→ **YOUR TASKS**:
1. Duplicate the stretch from "Local, county, state" through "sharing more common." in the youth violence article.
2. In the youth violence article, recast the paragraph beginning "Information gathered by these sources" as a short list that keeps its main facts.
3. Pick up the youth violence article after its final sentence and keep writing.

**** SELECTED EXTRACT

Local, county, state and federal agencies dedicated themselves to ending violence among youths Dec. 16 at a Seattle press conference. Technology and improved communication within law enforcement are seen as ways to decrease the crime, specifically crime related to gangs.

"We are all here for a particular reason — to stop youth violence," Seattle Police Chief Gil Kerlikowske said. "This is about dropping the hammer."

The move initiated with the King County Police Chiefs Association, headed by Federal Way police chief Brian Wilson. Each King County agency currently works to decrease gang presence and youth violence, but with the Regional Gang Crime/Youth Violence Information Sharing Project, efforts will be more timely and information sharing more common.

"Coordination, collaboration and shared information between jurisdictions is essential to identify and arrest those responsible for serious crimes," Wilson said.

Smart technology

Technology and communication will play a significant part in assisting police.

Gang Emphasis Team E-mail (GETEM) is a system started by Seattle Police Department. It is used to share information on known gangs and their members. Seattle also has a detective serving on the U.S. Bureau of Alcohol, Tobacco, Firearms and Explosives. An FBI agent is also assigned with the Seattle police.

Information gathered by these sources can now be shared with other agencies through GETEM. Whenever a high-profile case involving youth violence occurs in King County, a lead detective will distribute information about the incident within 24 hours. A broadcast will be released to law enforcement within one hour. A follow up will be issued within the next two hours.

"If we work smarter through technology and leverage these resources, we can get the job done," Kerlikowske said.

********
**** EXTRACTED RECORDS

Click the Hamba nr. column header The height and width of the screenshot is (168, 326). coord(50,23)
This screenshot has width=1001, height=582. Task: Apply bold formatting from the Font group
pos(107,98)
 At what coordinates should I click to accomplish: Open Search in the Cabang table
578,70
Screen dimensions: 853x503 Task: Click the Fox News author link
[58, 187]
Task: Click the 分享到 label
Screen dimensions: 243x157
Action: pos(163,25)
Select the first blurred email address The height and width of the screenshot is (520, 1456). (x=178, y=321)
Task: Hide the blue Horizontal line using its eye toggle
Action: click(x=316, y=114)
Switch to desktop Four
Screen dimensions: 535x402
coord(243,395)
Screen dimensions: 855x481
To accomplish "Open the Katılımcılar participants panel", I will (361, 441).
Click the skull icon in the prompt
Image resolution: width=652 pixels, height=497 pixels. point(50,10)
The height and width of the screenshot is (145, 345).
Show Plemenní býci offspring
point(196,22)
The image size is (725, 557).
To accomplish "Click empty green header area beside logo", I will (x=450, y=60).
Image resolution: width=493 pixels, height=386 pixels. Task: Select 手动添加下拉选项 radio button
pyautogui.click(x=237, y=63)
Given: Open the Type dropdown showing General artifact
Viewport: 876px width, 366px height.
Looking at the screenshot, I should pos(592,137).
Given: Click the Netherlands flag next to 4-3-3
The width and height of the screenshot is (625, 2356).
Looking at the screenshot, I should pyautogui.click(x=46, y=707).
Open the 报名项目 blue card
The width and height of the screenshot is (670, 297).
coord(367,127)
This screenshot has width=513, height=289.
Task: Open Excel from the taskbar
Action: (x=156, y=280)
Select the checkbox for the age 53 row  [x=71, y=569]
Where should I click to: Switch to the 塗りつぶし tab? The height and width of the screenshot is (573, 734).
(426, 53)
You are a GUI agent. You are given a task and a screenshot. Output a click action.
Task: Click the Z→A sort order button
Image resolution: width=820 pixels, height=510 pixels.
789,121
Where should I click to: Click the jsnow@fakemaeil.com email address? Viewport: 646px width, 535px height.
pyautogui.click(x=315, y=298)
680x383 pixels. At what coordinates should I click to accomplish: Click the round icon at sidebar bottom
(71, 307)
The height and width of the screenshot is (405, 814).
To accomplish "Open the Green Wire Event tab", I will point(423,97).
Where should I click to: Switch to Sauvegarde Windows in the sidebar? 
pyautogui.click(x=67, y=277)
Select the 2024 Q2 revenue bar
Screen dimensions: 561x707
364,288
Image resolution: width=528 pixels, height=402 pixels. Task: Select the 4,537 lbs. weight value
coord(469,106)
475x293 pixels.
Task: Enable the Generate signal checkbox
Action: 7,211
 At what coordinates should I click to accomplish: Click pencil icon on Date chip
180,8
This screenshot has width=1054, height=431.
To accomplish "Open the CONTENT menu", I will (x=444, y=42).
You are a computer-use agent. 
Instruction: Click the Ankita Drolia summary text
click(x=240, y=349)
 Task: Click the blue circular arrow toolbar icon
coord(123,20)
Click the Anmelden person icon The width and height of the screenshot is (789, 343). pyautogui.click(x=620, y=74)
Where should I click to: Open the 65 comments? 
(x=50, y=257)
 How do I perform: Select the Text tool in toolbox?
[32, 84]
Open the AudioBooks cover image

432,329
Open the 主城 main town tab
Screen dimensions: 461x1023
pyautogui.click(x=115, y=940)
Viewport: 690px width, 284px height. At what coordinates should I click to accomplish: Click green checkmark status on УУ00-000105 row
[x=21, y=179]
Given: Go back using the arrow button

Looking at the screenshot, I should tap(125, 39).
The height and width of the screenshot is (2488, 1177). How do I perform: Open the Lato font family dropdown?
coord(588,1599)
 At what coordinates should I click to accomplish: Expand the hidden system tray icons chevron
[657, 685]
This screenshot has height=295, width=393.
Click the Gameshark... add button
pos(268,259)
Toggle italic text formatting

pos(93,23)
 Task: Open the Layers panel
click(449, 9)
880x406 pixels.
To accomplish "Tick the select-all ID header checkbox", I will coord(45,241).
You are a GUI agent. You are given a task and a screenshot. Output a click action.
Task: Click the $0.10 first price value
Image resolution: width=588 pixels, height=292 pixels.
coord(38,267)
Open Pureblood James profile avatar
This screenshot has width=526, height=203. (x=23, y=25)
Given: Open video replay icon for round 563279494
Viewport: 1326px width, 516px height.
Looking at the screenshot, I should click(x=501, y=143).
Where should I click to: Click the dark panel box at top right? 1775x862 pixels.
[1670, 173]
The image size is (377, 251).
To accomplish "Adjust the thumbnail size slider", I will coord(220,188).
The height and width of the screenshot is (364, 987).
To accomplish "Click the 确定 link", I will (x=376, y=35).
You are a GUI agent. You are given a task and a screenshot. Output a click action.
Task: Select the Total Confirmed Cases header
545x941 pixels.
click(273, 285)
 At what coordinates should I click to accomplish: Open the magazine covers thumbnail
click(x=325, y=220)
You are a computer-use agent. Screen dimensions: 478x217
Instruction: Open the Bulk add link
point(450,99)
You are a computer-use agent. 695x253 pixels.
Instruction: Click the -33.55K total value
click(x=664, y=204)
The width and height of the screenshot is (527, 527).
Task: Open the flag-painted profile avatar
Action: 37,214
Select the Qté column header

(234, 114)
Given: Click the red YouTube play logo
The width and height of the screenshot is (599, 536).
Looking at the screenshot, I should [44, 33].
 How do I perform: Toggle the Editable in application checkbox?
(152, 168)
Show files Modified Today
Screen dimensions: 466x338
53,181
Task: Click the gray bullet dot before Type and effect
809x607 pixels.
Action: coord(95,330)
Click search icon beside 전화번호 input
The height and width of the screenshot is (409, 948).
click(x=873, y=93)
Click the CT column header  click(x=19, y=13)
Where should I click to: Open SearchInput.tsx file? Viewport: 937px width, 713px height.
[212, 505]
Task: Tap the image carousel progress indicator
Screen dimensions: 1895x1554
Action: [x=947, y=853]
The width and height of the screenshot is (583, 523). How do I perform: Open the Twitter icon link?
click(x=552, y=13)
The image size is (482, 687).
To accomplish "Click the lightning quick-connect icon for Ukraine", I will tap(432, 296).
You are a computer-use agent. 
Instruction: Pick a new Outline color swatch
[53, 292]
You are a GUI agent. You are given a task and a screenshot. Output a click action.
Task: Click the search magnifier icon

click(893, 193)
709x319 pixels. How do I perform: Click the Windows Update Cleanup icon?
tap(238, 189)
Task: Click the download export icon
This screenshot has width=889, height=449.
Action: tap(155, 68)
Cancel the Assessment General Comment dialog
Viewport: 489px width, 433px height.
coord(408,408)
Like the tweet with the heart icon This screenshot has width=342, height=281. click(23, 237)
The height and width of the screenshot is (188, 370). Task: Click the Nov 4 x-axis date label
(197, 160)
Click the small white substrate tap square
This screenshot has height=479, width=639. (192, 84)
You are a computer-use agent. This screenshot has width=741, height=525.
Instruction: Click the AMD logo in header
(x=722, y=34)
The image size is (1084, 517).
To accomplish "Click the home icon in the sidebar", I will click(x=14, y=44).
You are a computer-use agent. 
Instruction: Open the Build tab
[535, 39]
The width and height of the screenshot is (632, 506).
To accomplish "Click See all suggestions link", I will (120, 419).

********

→ **ANSWERS FOR THE TASKS**:
1.
Local, county, state and federal agencies dedicated themselves to ending violence among youths Dec. 16 at a Seattle press conference. Technology and improved communication within law enforcement are seen as ways to decrease the crime, specifically crime related to gangs.

"We are all here for a particular reason — to stop youth violence," Seattle Police Chief Gil Kerlikowske said. "This is about dropping the hammer."

The move initiated with the King County Police Chiefs Association, headed by Federal Way police chief Brian Wilson. Each King County agency currently works to decrease gang presence and youth violence, but with the Regional Gang Crime/Youth Violence Information Sharing Project, efforts will be more timely and information sharing more common.

2.
- Information from these sources can now be shared with other agencies through GETEM.
- After a high-profile youth violence case in King County, a lead detective will distribute information about it within 24 hours.
- A broadcast will go out to law enforcement within one hour.
- A follow-up will be issued within the next two hours.

3.
Federal Way impact

The timely flow of information will allow police to work together to identify patterns and similarities in youth violence. The results will be similar to those seen when Federal Way police requested information from other agencies to identify suspects in the Dec. 4 shooting near Alderdale Park that resulted in the death of a 19-year-old male.

"Within minutes we received information back from other agencies with possible leads," Wilson said.

Two suspects were arrested shortly following. A 15-year-old suspect later told police he and 17-year-old Domanique Moore of Federal Way, now charged with first-degree murder, were members of the Black Gangster Disciples.

The city introduced a gang unit in September. Gang graffiti and two prior shootings, which are suspected to be gang-related, illustrated the need, Lt. Casey Jones said.

Regional impact

Regionally, gang and youth crime has taken the spotlight recently. A 16-year-old male was killed Nov. 22 when a shootout took place at the Southcenter Mall in Tukwila. Police think the incident may be linked to a gang. Police were also investigating two other shootings involving Seattle youth — one in Seattle and another in Rainier Valley — that could be linked to the Southcenter shooting. A 22-year-old man died as a result of the Seattle shooting. Two males, ages 16 and 17, were injured in the Rainier Valley shooting.

"The bottom line for us is we have 15-year-old kids killing each other," King County Sheriff Sue Rahr said. "Our job is to focus on suppression right now. We are going to pull out all the stops to keep them from killing each other."

Teens and firearms

Identifying how teens are acquiring the firearms used in their crimes could help suppress the violence. Recovered firearms used in youth and gang-related crimes will be swabbed for DNA and bullets and casings will be traced.

"The youth violence is at a younger age and far more lethal because of the presence of firearms," Kerlikowske said.

Additionally, police will rely on other youths and witnesses to provide information about violent crimes. Crime Stoppers takes anonymous tips through text messaging: Enter TIP486 plus the message and send it to CRIMES (274637). This has proved a helpful tool, Kerlikowske said.

Federal Way police plan to coordinate with the school district to make students aware of this technology, Wilson said. Gang and youth violence is a problem region-wide, but not one that cannot be overcome by dedication from multiple jurisdictions, Wilson said.

"I really think we can make a difference with this issue," he said.